**** Extract ****

Practically speaking, it's pretty much a wash. Putting the same lens on FF, you have to get 1.6x closer for the same framing, and thus you get 1.6x shallower DoF (=1.3 stops). The FF sensor gathers more total light, such that ISO noise is 1.6x (same 1.3 stops) better. So, you stop down by 1.3 stops to get the DoF you want, bump the ISO by 1.3 stops to maintain the shutter speed. Wash.

If you downsample the 21 MP output of the 5DII to the 15 MP of the 50D, you'll have a little less noise because of that. 

As you state, the perspective is different, since that's determined only by subject distance - maybe that's a good change, maybe not. You could fix that (i.e. match perspective) by using a 1.6x longer focal length on the FF body.

An f/1.4 lens on APS-C gives you the DoF of f/2.2 on FF. The thing is, you can set the lens to f/2.2 on FF if you prefer, but you can't get the DoF of f/1.4 on FF using an APS-C camera (at least, not conveniently, since you'd need an f/0.9 lens). However, if you have no use for the thinner DoF then FF isn't an advantage in that area.


----------



## koolman (Dec 20, 2011)

neuroanatomist said:


> MartinvH said:
> 
> 
> > How does the 5DII AF compare to the T2i/550d or similar T3i/600d ?
> ...



neuroanatomist: Does what your explaining above mean - that even using the CENTER focusing point for focus, the 60d for example is more advanced then the 550d - as its center point has "duel cross" ? I was thinking to upgrade to the 60d - soley for the purpose of more accurate AF . Would I feel a diffrence?


----------



## neuroanatomist (Dec 20, 2011)

koolman said:


> neuroanatomist: Does what your explaining above mean - that even using the CENTER focusing point for focus, the 60d for example is more advanced then the 550d - as its center point has "duel cross" ? I was thinking to upgrade to the 60d - soley for the purpose of more accurate AF . Would I feel a diffrence?



Yes, the 60D has a more accurate center AF point than the 550D, in addition to having better (cross-type) off-center points. In some situations, you'd notice a difference, while in others (good light, high-contrast subject) probably not.


----------



## koolman (Dec 20, 2011)

neuroanatomist said:


> koolman said:
> 
> 
> > neuroanatomist: Does what your explaining above mean - that even using the CENTER focusing point for focus, the 60d for example is more advanced then the 550d - as its center point has "duel cross" ? I was thinking to upgrade to the 60d - soley for the purpose of more accurate AF . Would I feel a diffrence?

**** Given information ****

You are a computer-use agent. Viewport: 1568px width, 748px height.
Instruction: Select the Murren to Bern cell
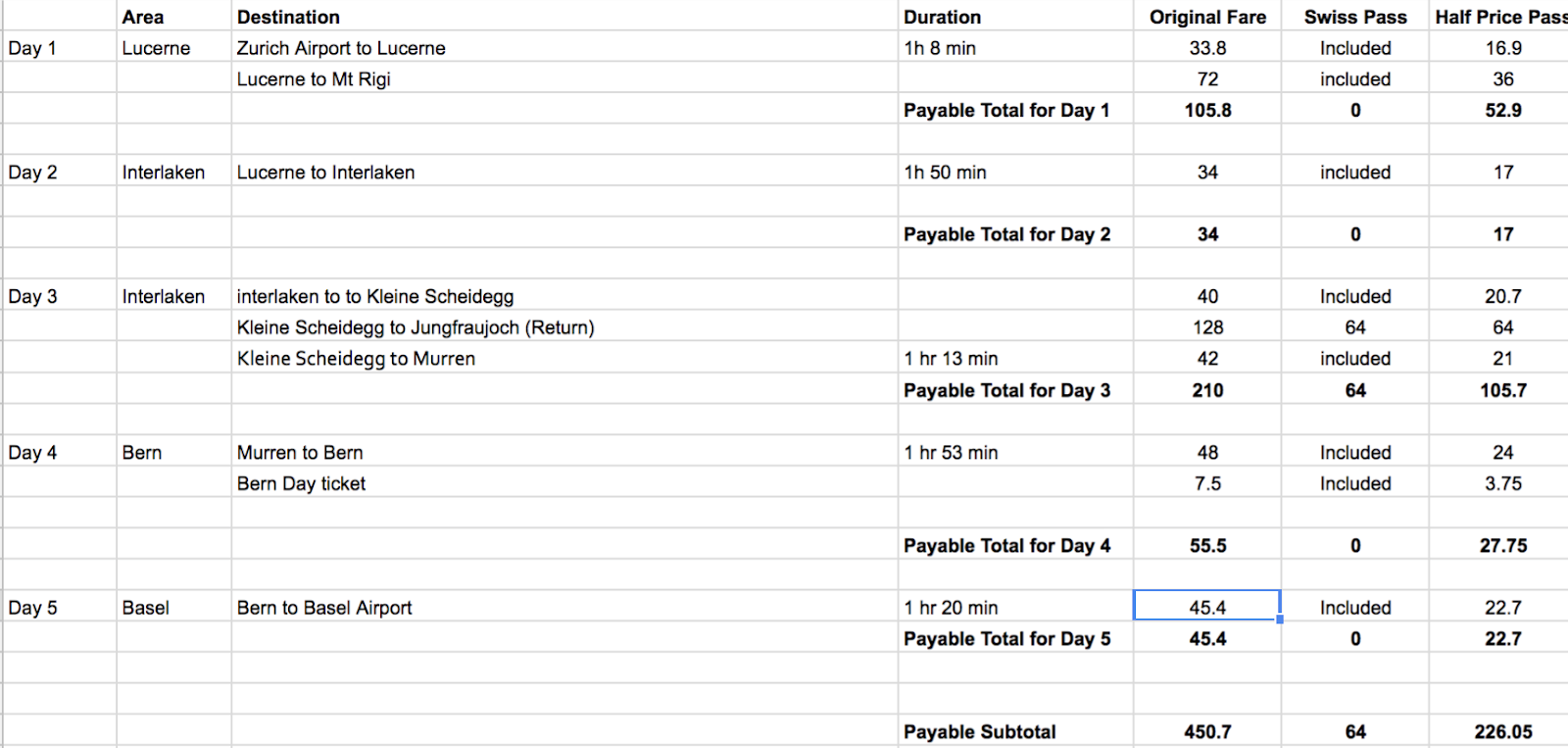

****

→ **The tasks**
**A)** In the camera forum thread, why does the same lens give shallower depth of field on a full-frame body when the framing is kept the same? Answer in one to three sentences.
**B)** Pick up the camera forum thread after its final line and carry it on.

→ **In response**
**A)** To keep the same framing on full frame, you have to get 1.6x closer to the subject. Moving closer makes the depth of field 1.6x shallower, which the thread puts at 1.3 stops.

**B)**
> ...



Do you think new rebels like the 650d - will have better AF like the 60d - or they will continue to employ the lower AF of the 550d?


----------



## neuroanatomist (Dec 20, 2011)

koolman said:


> Do you think new rebels like the 650d - will have better AF like the 60d - or they will continue to employ the lower AF of the 550d?



Probably not the 650D. I think that if the 70D gets improved AF, the 40/50/60D system will trickle down to the Rebel/xxxD line. But, that might require a better AF in the 7DII first, or the 70D might get a slight bump. Historically, Canon has used the AF system as a significant differentiator between the lines.


----------



## RonQ (Dec 21, 2011)

WOW!! 
You guys have me all confused about the 5DII, I'm this close to pulling the trigger on purchasing this body and now I'm not so sure. I shoot events and weddings; AF accuracy is extremely important to me. If the AF is that bad then why do I see so many wedding photographers using the 5DII? I should just stick with the 7D then if this is the case, sure I lose out of the FF but AF accuracy is very important. I also understand that noise is much better on a FF body, but that's what Lightroom is for.....


----------



## skitron (Dec 21, 2011)

After a second session with my new 5D2 here are comments I have. 

First after getting a handle on the shallow DOF I really like it at longer distances and learned to just stop down at short distance unless I want the "emerging from fog" effect.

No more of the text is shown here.